Egg and sperm donation should not be used for designer babies, but for couples in

desperation to make a family. These donations can mean the world to a family and help with

future research. Many are not able to have a child on their own and are desperate for a family,

while the rest of us have hundreds of eggs or sperm that could be used to make a child. Also,

donating eggs and sperm for research helps scientists discover more about human life and issues

with fertility. Although, I do not think people should use these donations to make an aesthetically

pleasing child.

5. Abortion should/should not be . . .

I still believe that abortion should be up to the individual whose body the embryo is in. It

is the individuals body that will go through extensive change and will be responsible for the care

of the child. If the child was going to be born with a severe disease and was going to die young,

the mother should be able to make the decision of if she thinks the quality of her child life is

worth the pain and suffering.

6. Treating or terminating impaired infants should be decided by . . .

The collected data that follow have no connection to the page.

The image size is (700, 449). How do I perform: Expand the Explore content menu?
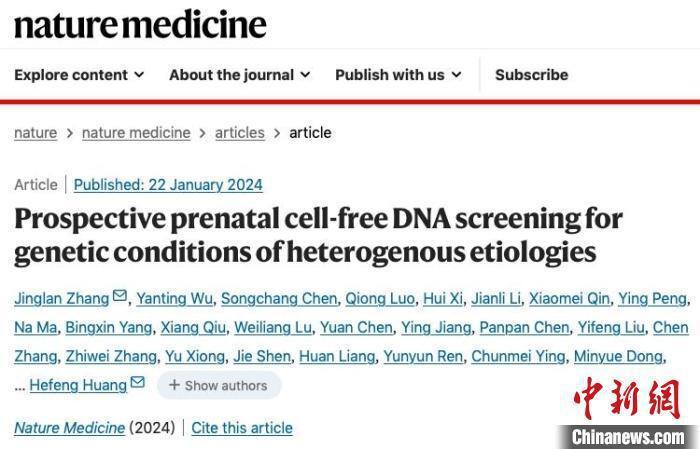[79, 75]
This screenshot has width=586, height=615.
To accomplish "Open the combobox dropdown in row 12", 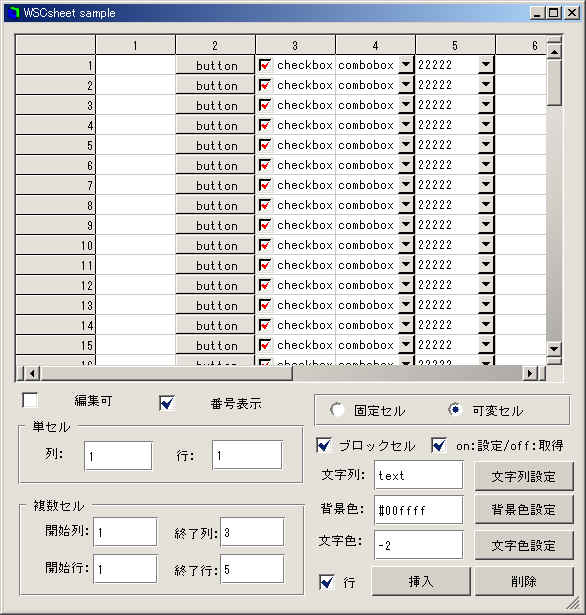I will [x=406, y=285].
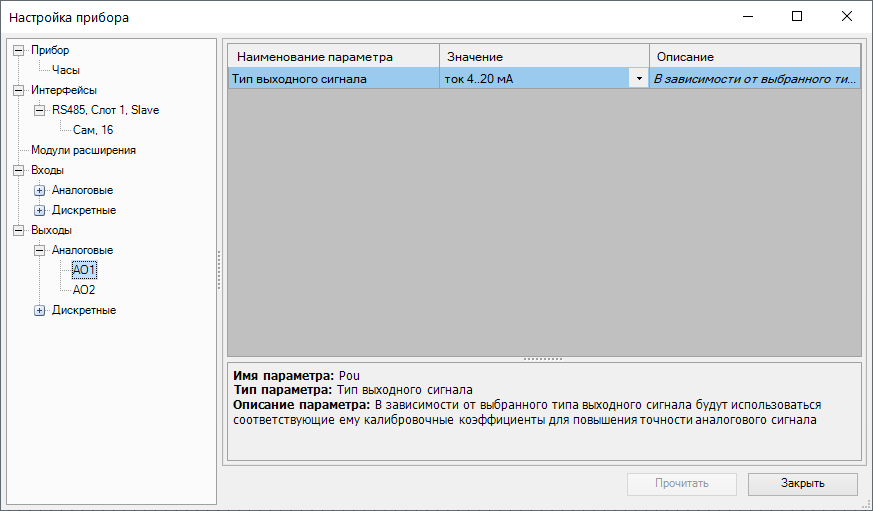Select AO2 analog output
The image size is (873, 511).
click(84, 290)
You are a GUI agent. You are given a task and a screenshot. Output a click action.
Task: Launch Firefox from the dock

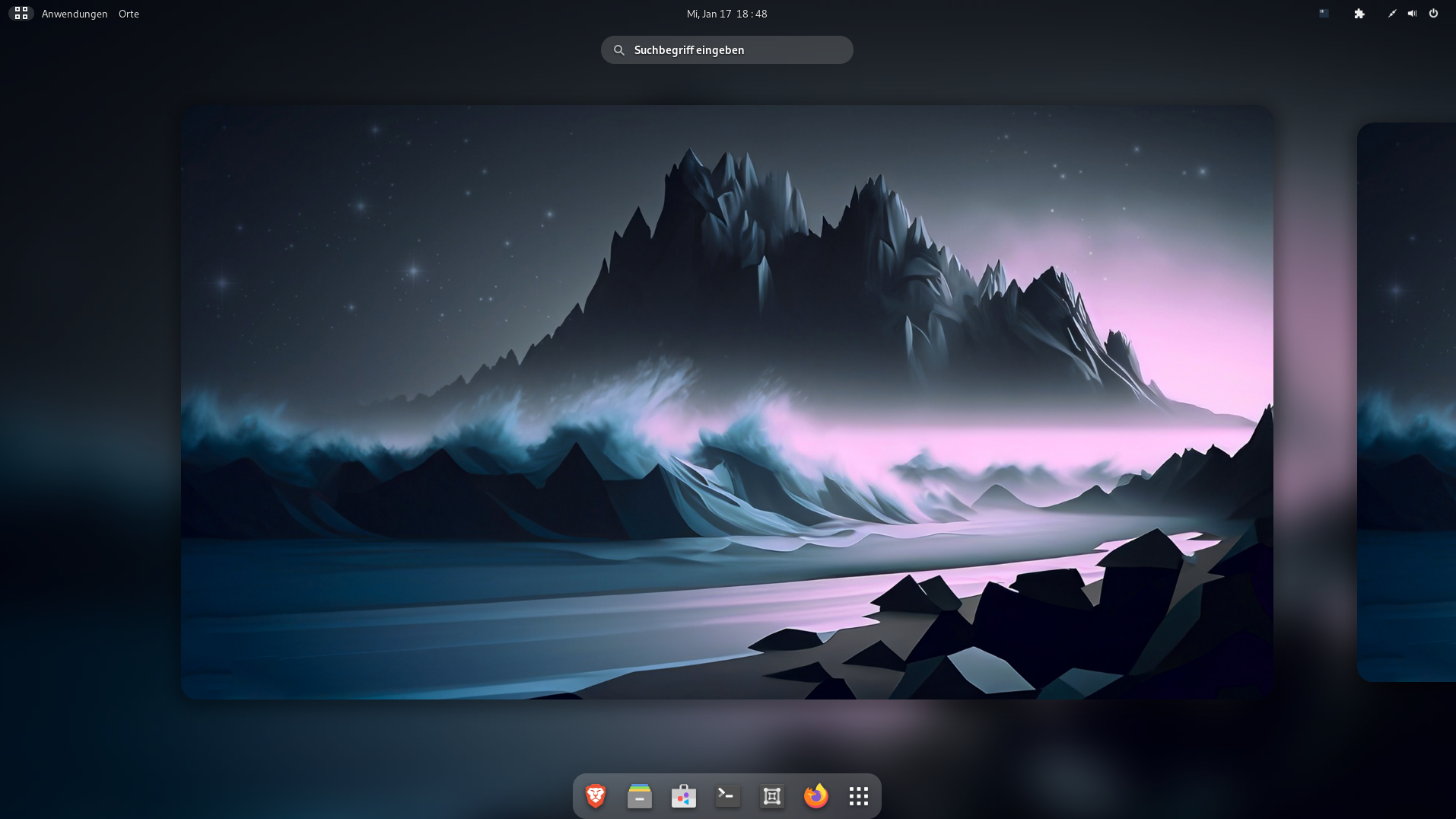[815, 796]
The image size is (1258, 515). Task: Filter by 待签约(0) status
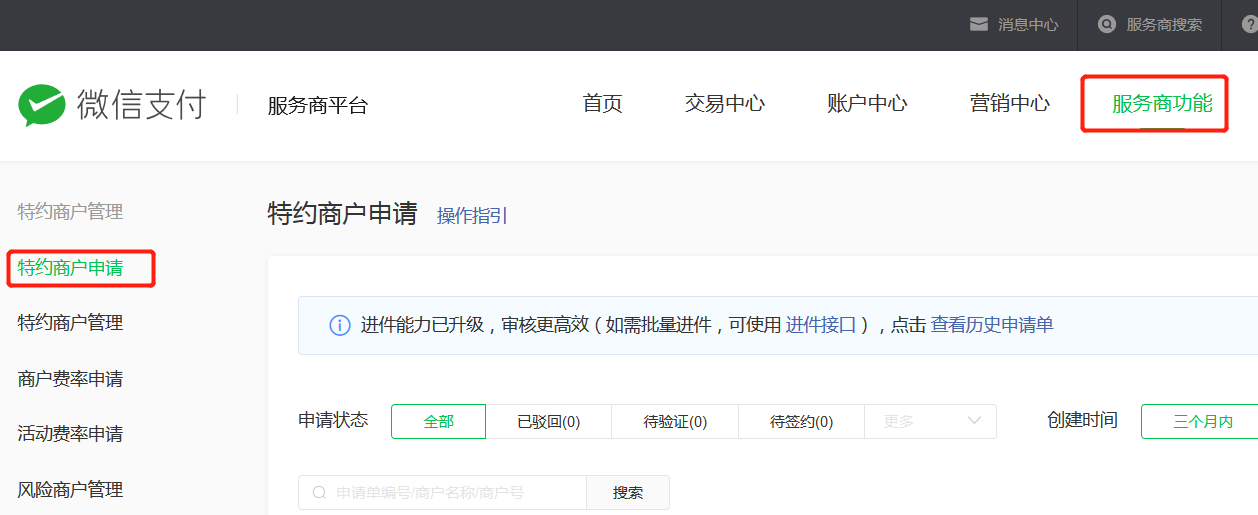(x=801, y=422)
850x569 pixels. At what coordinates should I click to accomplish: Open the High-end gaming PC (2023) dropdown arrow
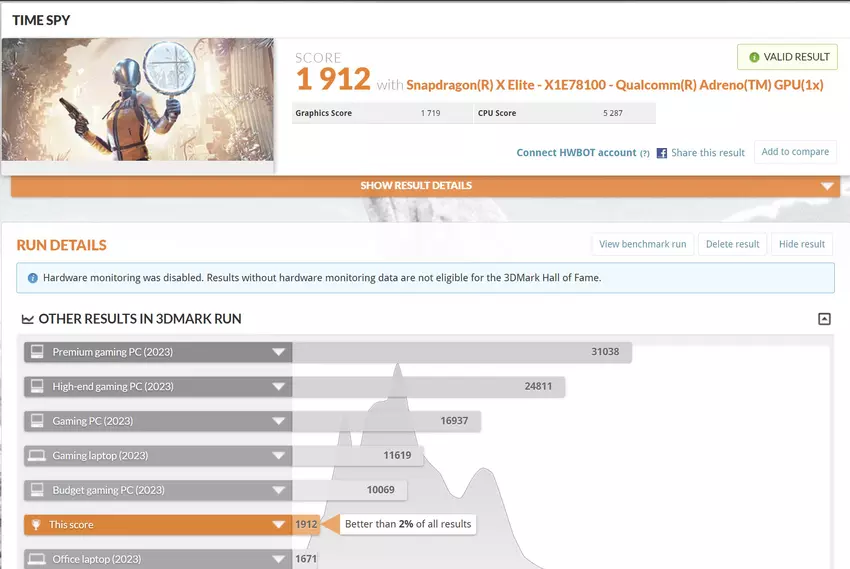(278, 386)
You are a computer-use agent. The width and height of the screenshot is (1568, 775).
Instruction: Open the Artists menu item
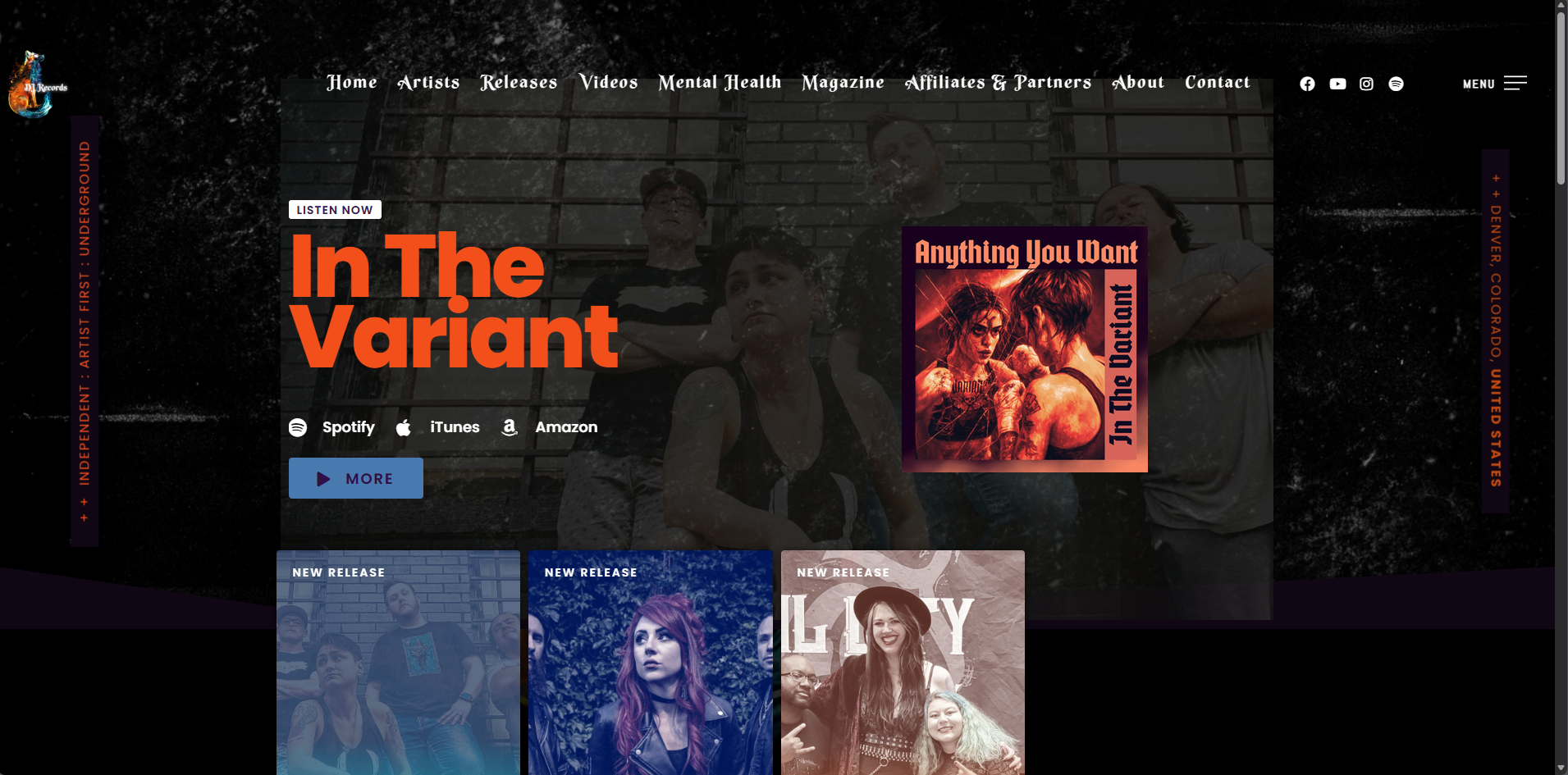428,82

Treating or terminating impaired infants should be up to the parents of the infant. They

would be the ones who would watch their child suffer and have to care for them. The parents

ultimately should make the decision on if the infants impairment will ruin the quality of life to

the extent of termination or not.


7. Euthanasia and physician-assisted suicide should be . . .

Euthanasia and physician-assisted suicide should be allowed to those that are terminally

ill. I dont think that just anyone should be allowed to go through with this, but in some cases, it

does seem more peaceful than the alternative. For example, a person with stage 4 cancer who is

in severe pain should be allowed to be euthanized if they want. Their quality of life at that point

is very low and they are just avoiding the pain and doing what is inevitable at that time. Along

with, they would be saving their families from having to take care of them as their body fails,

instead they can remember them as them.

8. Payment to organ donors or their families should be . . .

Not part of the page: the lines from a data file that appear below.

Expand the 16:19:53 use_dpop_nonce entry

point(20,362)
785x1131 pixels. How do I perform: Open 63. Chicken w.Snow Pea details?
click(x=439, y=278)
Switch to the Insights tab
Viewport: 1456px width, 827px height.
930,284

I do not think people should pay for organs. The donors incentive is then changed to a

financial motivation rather than a helping one when payment is involved. I think selling organs

allows the rich to take advantage of the poor because only the financially desperate would donate

an organ to a stranger.

9. Allocation of health care should/should not be considered based on a person's age/quality of

life/ability to pay.

I think the allocation of health care should not be based on a persons age/ quality of life.

I still think it's wrong that health care insurance gets more expensive the older you get because

that is when you need it most. It also should not become more costly because of the quality of the

patient's life because this too is when you need it most.

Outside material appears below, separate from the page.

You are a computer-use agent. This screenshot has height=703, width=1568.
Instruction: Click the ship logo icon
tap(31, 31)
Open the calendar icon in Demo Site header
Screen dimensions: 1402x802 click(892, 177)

10. Medical research for women should . . .

Medical research for women should be done as frequently as medical research on men.
For example, heart failure or any other disease should not be only tested on males. Genetically

we are different and will handle symptoms differently. There should be no gender bias in

medical research otherwise we wont be able to discover gender specific diseases.

11. Health care for minorities should be . . .

Health care should be available to all ethnicities and should not be limited by health

insurance. Health insurance companies give minorities limited care plans and this makes it hard

for them to get their needed treatment. Access to health care is a human right and everyone is

included. Everyone has the right to a standard of living adequate for the health and wellbeing of

themselves and of their family. Technically speaking this whole country is based on the freedom

of immigrants.

12. Those with AIDS/HIV should . . .

Those with AIDS/HIV should be treated with optimal health care without any bias. I do

not think there should be laws to those that did not have malicious intent. I think applying

criminal law to HIV to those that did not intend any exposure would do more harm than good. I

do not think HIV laws can be justifiably applied to HIV exposure when a person did not know

that he or she was HIV-positive, did not understand how HIV is transmitted, or that they

disclosed his or her HIV-positive status to the person at risk.